The Carolinas Associated General Contractors (CAGC) and the Associated General Contractors of America (AGCA) co-hosted a South Carolina Highway Reauthorization press conference in Columbia to urge Congress to pass a new six-year highway and transit bill.
“We need to pass a transportation bill that will put people to work shoring up our aging infrastructure,” said Congressman James Clyburn. “Enacting a comprehensive transportation law will be the best boost we can give to the economy right now while we improve the safety and security of our roads and bridges.”
At the same time a national effort to push for long-delayed legislation to provide federal funds to fix aging roads and unsafe bridges also launched, with the unveiling of new highway billboards. The campaign, to cover dozens of states this fall, is designed to educate the public about why passing a federal transportation bill is essential to improving road conditions.
The press conference, held at CAGC member Sloan Construction’s asphalt plant in Columbia, featured Brian Turmail, AGC’s Executive Director of Public Affairs; Rep. James Clyburn; Randy Snow, United Infrastructure Group; Otis Rawl, SC Chamber of Commerce President; Rick Todd, SC Trucking Association President; and Leslie Hope, Director- SC Government Relations and Divisions for CAGC.

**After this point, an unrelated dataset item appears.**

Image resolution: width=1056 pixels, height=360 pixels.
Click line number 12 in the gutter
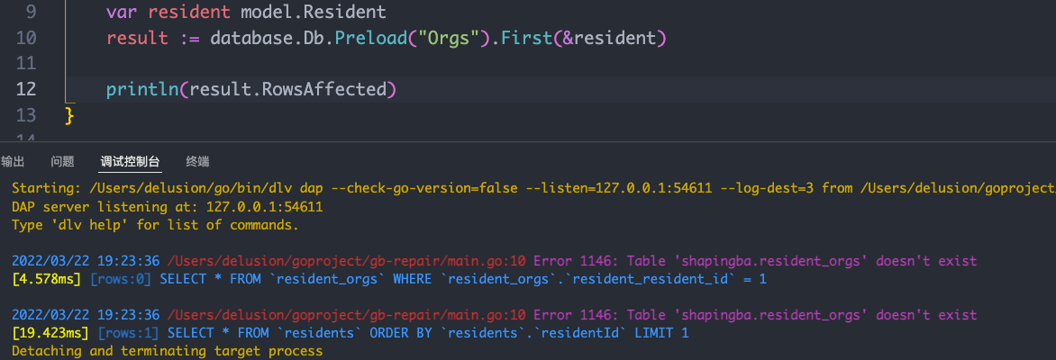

“You would expect that as South Carolina’s roads age, the men and women who work on them would be at their busiest,” remarked CAGC’s Hope. “Unfortunately, they’re being held back by the fact that the federal highway and transit funding bill that provides over 80 percent of the state’s surface transportation budget is eleven months late.”
“The reality is our communities can’t thrive and our businesses can’t grow if they are saddled with potholes and unsafe bridges,” added AGCA’s Turmail. “The best route to a better transportation system for our country lies in getting Congress to do its job and pass the months-late highway and transit bill.”